### Stated exercise
Return each of the following records word for word, without changing anything.
====
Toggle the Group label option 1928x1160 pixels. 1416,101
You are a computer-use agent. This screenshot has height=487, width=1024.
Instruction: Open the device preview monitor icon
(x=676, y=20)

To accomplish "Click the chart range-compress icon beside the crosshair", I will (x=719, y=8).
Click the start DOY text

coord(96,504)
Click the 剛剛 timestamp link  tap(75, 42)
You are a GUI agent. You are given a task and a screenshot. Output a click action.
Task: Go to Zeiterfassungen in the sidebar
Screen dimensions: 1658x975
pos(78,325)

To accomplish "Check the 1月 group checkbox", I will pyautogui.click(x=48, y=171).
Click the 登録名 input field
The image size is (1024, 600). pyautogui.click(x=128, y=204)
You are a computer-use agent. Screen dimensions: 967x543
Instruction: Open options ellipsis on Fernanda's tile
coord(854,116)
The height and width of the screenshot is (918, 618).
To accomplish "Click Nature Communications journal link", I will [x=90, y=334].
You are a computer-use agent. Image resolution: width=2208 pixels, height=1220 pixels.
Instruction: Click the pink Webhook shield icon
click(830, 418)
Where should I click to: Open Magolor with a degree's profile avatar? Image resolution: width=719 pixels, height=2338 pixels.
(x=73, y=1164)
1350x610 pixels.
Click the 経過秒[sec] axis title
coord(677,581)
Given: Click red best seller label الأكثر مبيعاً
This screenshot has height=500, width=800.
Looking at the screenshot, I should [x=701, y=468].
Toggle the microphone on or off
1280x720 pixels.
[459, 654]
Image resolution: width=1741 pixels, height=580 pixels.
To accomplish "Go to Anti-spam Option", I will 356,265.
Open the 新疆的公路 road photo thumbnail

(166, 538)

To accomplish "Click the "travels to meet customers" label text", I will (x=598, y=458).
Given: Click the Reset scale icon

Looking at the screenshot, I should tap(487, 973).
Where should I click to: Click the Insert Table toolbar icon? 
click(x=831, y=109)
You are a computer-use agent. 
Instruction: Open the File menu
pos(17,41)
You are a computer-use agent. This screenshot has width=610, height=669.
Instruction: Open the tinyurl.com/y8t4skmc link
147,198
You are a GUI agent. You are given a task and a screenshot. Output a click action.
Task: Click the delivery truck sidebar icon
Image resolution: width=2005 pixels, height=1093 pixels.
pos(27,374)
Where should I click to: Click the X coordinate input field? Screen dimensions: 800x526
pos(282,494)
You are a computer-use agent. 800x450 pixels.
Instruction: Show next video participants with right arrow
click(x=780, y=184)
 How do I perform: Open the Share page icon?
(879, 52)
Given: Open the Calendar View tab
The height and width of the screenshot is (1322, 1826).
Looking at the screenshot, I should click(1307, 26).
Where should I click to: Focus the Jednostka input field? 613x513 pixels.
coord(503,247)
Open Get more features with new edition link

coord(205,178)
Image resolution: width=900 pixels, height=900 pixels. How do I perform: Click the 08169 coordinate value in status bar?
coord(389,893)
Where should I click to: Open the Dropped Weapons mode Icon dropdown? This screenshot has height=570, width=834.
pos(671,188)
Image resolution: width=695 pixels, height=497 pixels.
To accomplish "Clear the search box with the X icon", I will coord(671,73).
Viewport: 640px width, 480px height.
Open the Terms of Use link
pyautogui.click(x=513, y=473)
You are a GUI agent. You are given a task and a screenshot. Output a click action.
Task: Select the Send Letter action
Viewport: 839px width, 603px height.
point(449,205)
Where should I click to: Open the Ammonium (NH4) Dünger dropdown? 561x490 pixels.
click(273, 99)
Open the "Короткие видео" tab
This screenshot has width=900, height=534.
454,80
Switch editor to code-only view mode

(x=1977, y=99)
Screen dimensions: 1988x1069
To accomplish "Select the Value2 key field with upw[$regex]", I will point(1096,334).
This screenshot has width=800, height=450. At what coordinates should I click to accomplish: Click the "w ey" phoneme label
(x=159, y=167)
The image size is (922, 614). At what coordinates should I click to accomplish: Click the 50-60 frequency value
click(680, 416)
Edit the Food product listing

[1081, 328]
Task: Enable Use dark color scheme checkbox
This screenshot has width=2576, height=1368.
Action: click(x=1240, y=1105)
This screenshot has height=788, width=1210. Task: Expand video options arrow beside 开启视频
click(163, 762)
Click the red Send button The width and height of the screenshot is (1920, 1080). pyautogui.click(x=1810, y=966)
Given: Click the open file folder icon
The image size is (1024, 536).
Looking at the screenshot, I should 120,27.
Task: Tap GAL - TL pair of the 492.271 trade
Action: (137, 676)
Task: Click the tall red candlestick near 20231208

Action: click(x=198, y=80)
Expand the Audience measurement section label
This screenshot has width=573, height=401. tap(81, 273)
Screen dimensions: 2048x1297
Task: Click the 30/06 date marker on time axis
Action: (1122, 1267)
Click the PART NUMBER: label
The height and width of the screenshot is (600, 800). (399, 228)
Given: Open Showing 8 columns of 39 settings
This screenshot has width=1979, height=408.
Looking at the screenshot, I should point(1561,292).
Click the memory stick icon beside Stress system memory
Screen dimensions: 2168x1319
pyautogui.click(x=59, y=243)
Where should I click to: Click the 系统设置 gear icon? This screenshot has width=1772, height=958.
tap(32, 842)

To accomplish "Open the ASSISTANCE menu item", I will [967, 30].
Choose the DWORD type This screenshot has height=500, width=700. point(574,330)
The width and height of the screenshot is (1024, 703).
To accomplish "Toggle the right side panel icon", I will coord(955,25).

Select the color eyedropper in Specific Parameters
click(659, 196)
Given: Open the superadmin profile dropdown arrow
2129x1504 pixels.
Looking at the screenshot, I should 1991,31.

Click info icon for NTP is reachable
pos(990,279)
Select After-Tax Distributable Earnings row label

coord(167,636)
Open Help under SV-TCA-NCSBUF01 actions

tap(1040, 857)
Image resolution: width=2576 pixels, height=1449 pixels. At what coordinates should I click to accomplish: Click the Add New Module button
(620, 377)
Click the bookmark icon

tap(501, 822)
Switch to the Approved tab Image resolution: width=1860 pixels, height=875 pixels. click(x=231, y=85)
====
### Reply
Toggle the Group label option 1928x1160 pixels. 1416,101
You are a computer-use agent. This screenshot has height=487, width=1024.
Instruction: Open the device preview monitor icon
(x=676, y=20)

To accomplish "Click the chart range-compress icon beside the crosshair", I will (x=719, y=8).
Click the start DOY text

coord(96,504)
Click the 剛剛 timestamp link  tap(75, 42)
You are a GUI agent. You are given a task and a screenshot. Output a click action.
Task: Go to Zeiterfassungen in the sidebar
Screen dimensions: 1658x975
pos(78,325)

To accomplish "Check the 1月 group checkbox", I will pyautogui.click(x=48, y=171).
Click the 登録名 input field
The image size is (1024, 600). pyautogui.click(x=128, y=204)
You are a computer-use agent. Screen dimensions: 967x543
Instruction: Open options ellipsis on Fernanda's tile
coord(854,116)
The height and width of the screenshot is (918, 618).
To accomplish "Click Nature Communications journal link", I will [x=90, y=334].
You are a computer-use agent. Image resolution: width=2208 pixels, height=1220 pixels.
Instruction: Click the pink Webhook shield icon
click(830, 418)
Where should I click to: Open Magolor with a degree's profile avatar? Image resolution: width=719 pixels, height=2338 pixels.
(x=73, y=1164)
1350x610 pixels.
Click the 経過秒[sec] axis title
coord(677,581)
Given: Click red best seller label الأكثر مبيعاً
This screenshot has height=500, width=800.
Looking at the screenshot, I should [x=701, y=468].
Toggle the microphone on or off
1280x720 pixels.
[459, 654]
Image resolution: width=1741 pixels, height=580 pixels.
To accomplish "Go to Anti-spam Option", I will 356,265.
Open the 新疆的公路 road photo thumbnail

(166, 538)

To accomplish "Click the "travels to meet customers" label text", I will (x=598, y=458).
Given: Click the Reset scale icon

Looking at the screenshot, I should tap(487, 973).
Where should I click to: Click the Insert Table toolbar icon? 
click(x=831, y=109)
You are a computer-use agent. 
Instruction: Open the File menu
pos(17,41)
You are a computer-use agent. This screenshot has width=610, height=669.
Instruction: Open the tinyurl.com/y8t4skmc link
147,198
You are a GUI agent. You are given a task and a screenshot. Output a click action.
Task: Click the delivery truck sidebar icon
Image resolution: width=2005 pixels, height=1093 pixels.
pos(27,374)
Where should I click to: Click the X coordinate input field? Screen dimensions: 800x526
pos(282,494)
You are a computer-use agent. 800x450 pixels.
Instruction: Show next video participants with right arrow
click(x=780, y=184)
 How do I perform: Open the Share page icon?
(879, 52)
Given: Open the Calendar View tab
The height and width of the screenshot is (1322, 1826).
Looking at the screenshot, I should click(1307, 26).
Where should I click to: Focus the Jednostka input field? 613x513 pixels.
coord(503,247)
Open Get more features with new edition link

coord(205,178)
Image resolution: width=900 pixels, height=900 pixels. How do I perform: Click the 08169 coordinate value in status bar?
coord(389,893)
Where should I click to: Open the Dropped Weapons mode Icon dropdown? This screenshot has height=570, width=834.
pos(671,188)
Image resolution: width=695 pixels, height=497 pixels.
To accomplish "Clear the search box with the X icon", I will coord(671,73).
Viewport: 640px width, 480px height.
Open the Terms of Use link
pyautogui.click(x=513, y=473)
You are a GUI agent. You are given a task and a screenshot. Output a click action.
Task: Select the Send Letter action
Viewport: 839px width, 603px height.
point(449,205)
Where should I click to: Open the Ammonium (NH4) Dünger dropdown? 561x490 pixels.
click(273, 99)
Open the "Короткие видео" tab
This screenshot has width=900, height=534.
454,80
Switch editor to code-only view mode

(x=1977, y=99)
Screen dimensions: 1988x1069
To accomplish "Select the Value2 key field with upw[$regex]", I will point(1096,334).
This screenshot has width=800, height=450. At what coordinates should I click to accomplish: Click the "w ey" phoneme label
(x=159, y=167)
The image size is (922, 614). At what coordinates should I click to accomplish: Click the 50-60 frequency value
click(680, 416)
Edit the Food product listing

[1081, 328]
Task: Enable Use dark color scheme checkbox
This screenshot has width=2576, height=1368.
Action: click(x=1240, y=1105)
This screenshot has height=788, width=1210. Task: Expand video options arrow beside 开启视频
click(163, 762)
Click the red Send button The width and height of the screenshot is (1920, 1080). pyautogui.click(x=1810, y=966)
Given: Click the open file folder icon
The image size is (1024, 536).
Looking at the screenshot, I should 120,27.
Task: Tap GAL - TL pair of the 492.271 trade
Action: (137, 676)
Task: Click the tall red candlestick near 20231208

Action: click(x=198, y=80)
Expand the Audience measurement section label
This screenshot has width=573, height=401. tap(81, 273)
Screen dimensions: 2048x1297
Task: Click the 30/06 date marker on time axis
Action: (1122, 1267)
Click the PART NUMBER: label
The height and width of the screenshot is (600, 800). (399, 228)
Given: Open Showing 8 columns of 39 settings
This screenshot has width=1979, height=408.
Looking at the screenshot, I should point(1561,292).
Click the memory stick icon beside Stress system memory
Screen dimensions: 2168x1319
pyautogui.click(x=59, y=243)
Where should I click to: Click the 系统设置 gear icon? This screenshot has width=1772, height=958.
tap(32, 842)

To accomplish "Open the ASSISTANCE menu item", I will [967, 30].
Choose the DWORD type This screenshot has height=500, width=700. point(574,330)
The width and height of the screenshot is (1024, 703).
To accomplish "Toggle the right side panel icon", I will coord(955,25).

Select the color eyedropper in Specific Parameters
click(659, 196)
Given: Open the superadmin profile dropdown arrow
2129x1504 pixels.
Looking at the screenshot, I should 1991,31.

Click info icon for NTP is reachable
pos(990,279)
Select After-Tax Distributable Earnings row label

coord(167,636)
Open Help under SV-TCA-NCSBUF01 actions

tap(1040, 857)
Image resolution: width=2576 pixels, height=1449 pixels. At what coordinates should I click to accomplish: Click the Add New Module button
(620, 377)
Click the bookmark icon

tap(501, 822)
Switch to the Approved tab Image resolution: width=1860 pixels, height=875 pixels. click(x=231, y=85)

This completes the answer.